The Home Depot Store Manager David Kane had a $2,500 snow blower (called the Snow Beast) returned — usually not a big deal, but the manufacturer told him it was worthless.
“They told me to field destroy it,” he said, “That means I could not sell it.”
But his store crew of Andy Massaro and Keith Davis in tool rental, and Pro Desk Supervisor Dan Blanchette, had better ideas.
“They said they could diagnose and fix it,” said Kane.
The guys discovered the engine worked fine; just the mechanics weren’t so hot.
“With a few major parts, they got it working,” said Kane.
The Snow Beast, made by Ariens, has a huge, 420cc Ariens Polar Force engine made by Briggs and Stratton. It has an electric key start and on-board battery to start right up in cold weather. The augers used to chew up snow are extra large at 16 inches. The Beast has a 23.5-inch clearing height which allows it to throw snow up to 50-feet. The Beast even has hand warmers and automatic traction control.

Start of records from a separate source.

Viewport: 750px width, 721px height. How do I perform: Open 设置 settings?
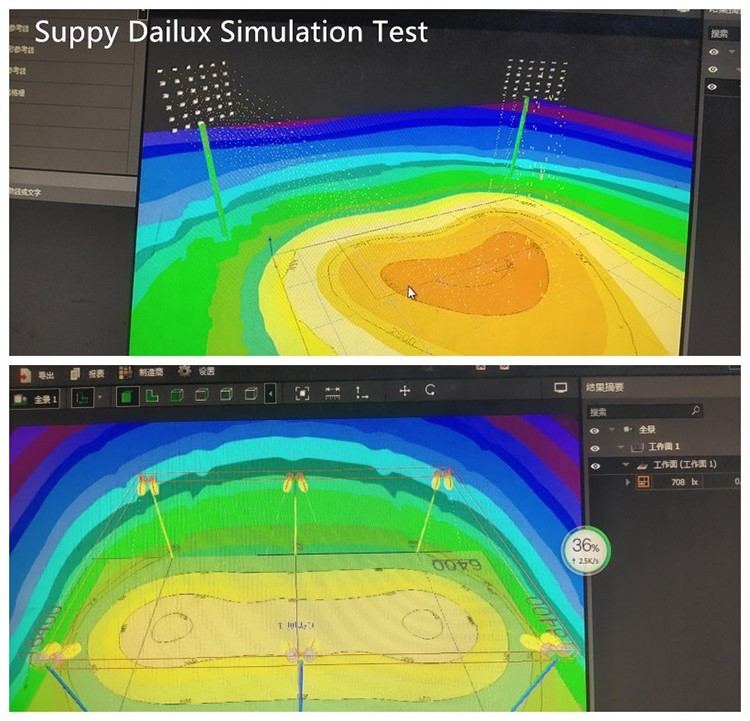[x=196, y=371]
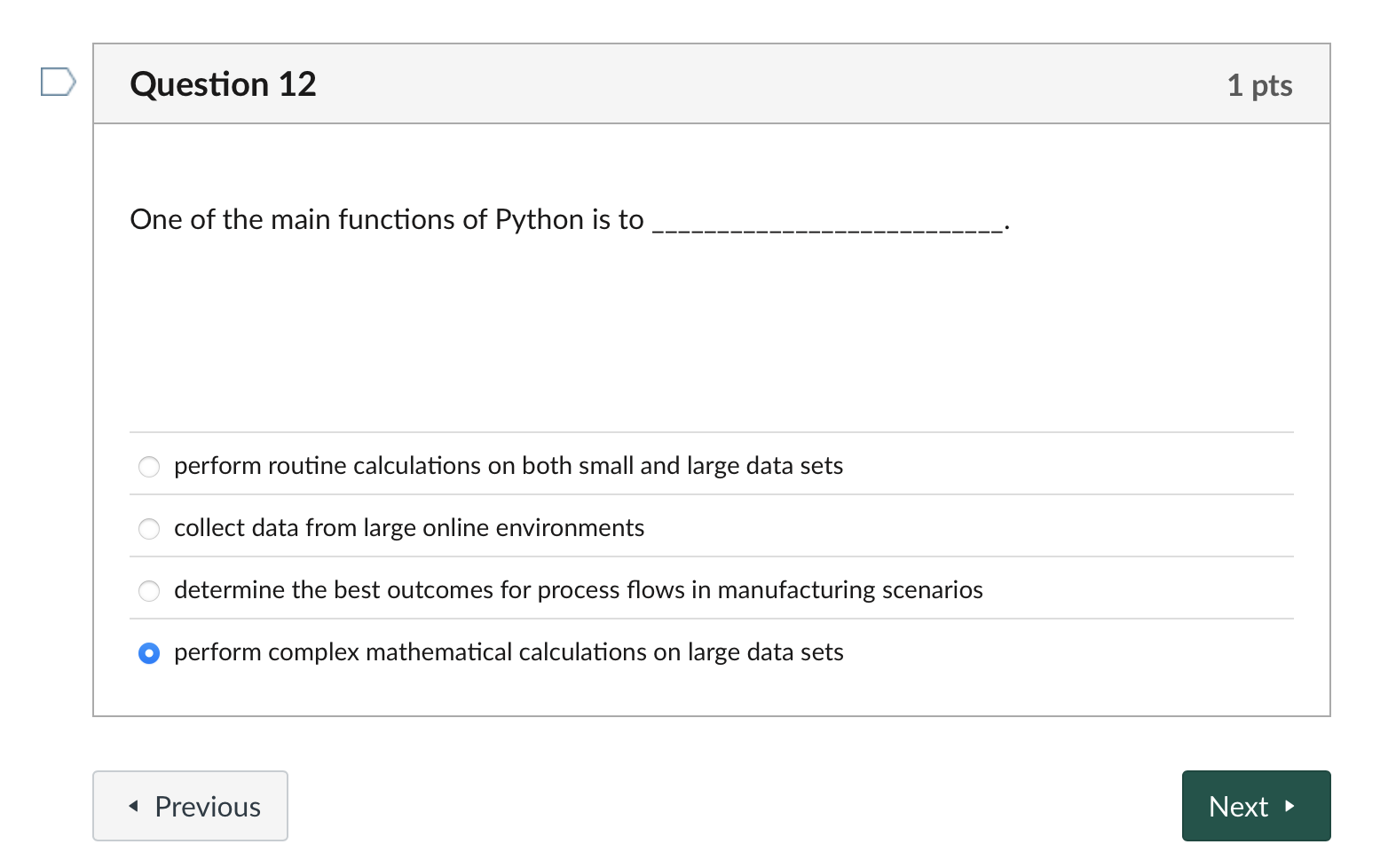The image size is (1388, 868).
Task: Click the collect data answer text
Action: [x=409, y=527]
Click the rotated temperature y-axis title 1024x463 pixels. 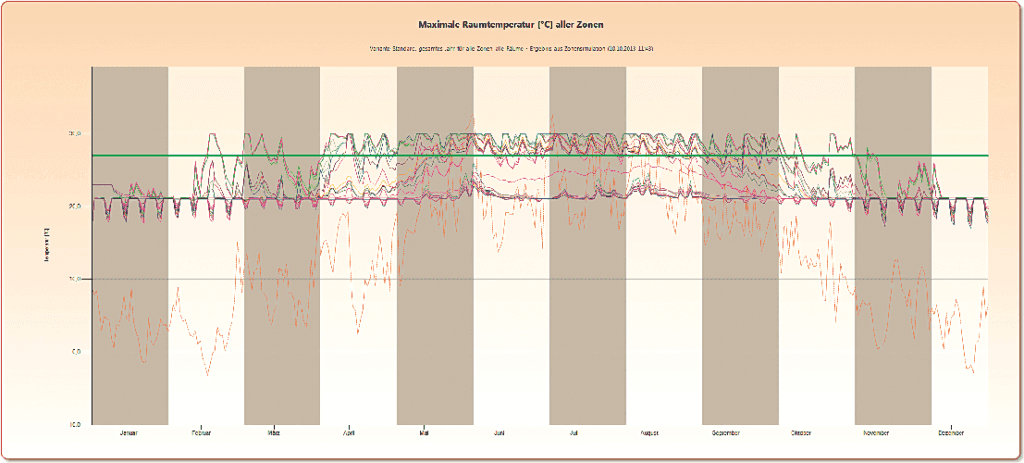(x=44, y=245)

This Beast is professional enough to take on Alaskan winters, but Kane preferred to help a local group.
“Home Depot has a great relationship with the schools, so I called Todd Poore first,” he said.
Poore, director of PUSD facilities, happily accepted the donation, which led to the four Home Depot guys standing in the PUSD parking lot on Aug. 6 in their orange aprons bantering with a half a dozen school district maintenance guys, including Poore; Marshall Martin, HVAC technician; Dale Barnes, electrician; and Bob Buckner, Jack Koon, Mike Fain and Jeff Stancil, maintenance crew as they donated the Snow Beast to the school.
“Now we won’t need shovels,” said Stancil, whom the guys affectionately call “Yard Boy.”
On snow days, watch for the PUSD crew to clear parking lots and sidewalks with the Beast — it’ll be easy to remember who donated it — the Beast is as orange as the Home Depot aprons.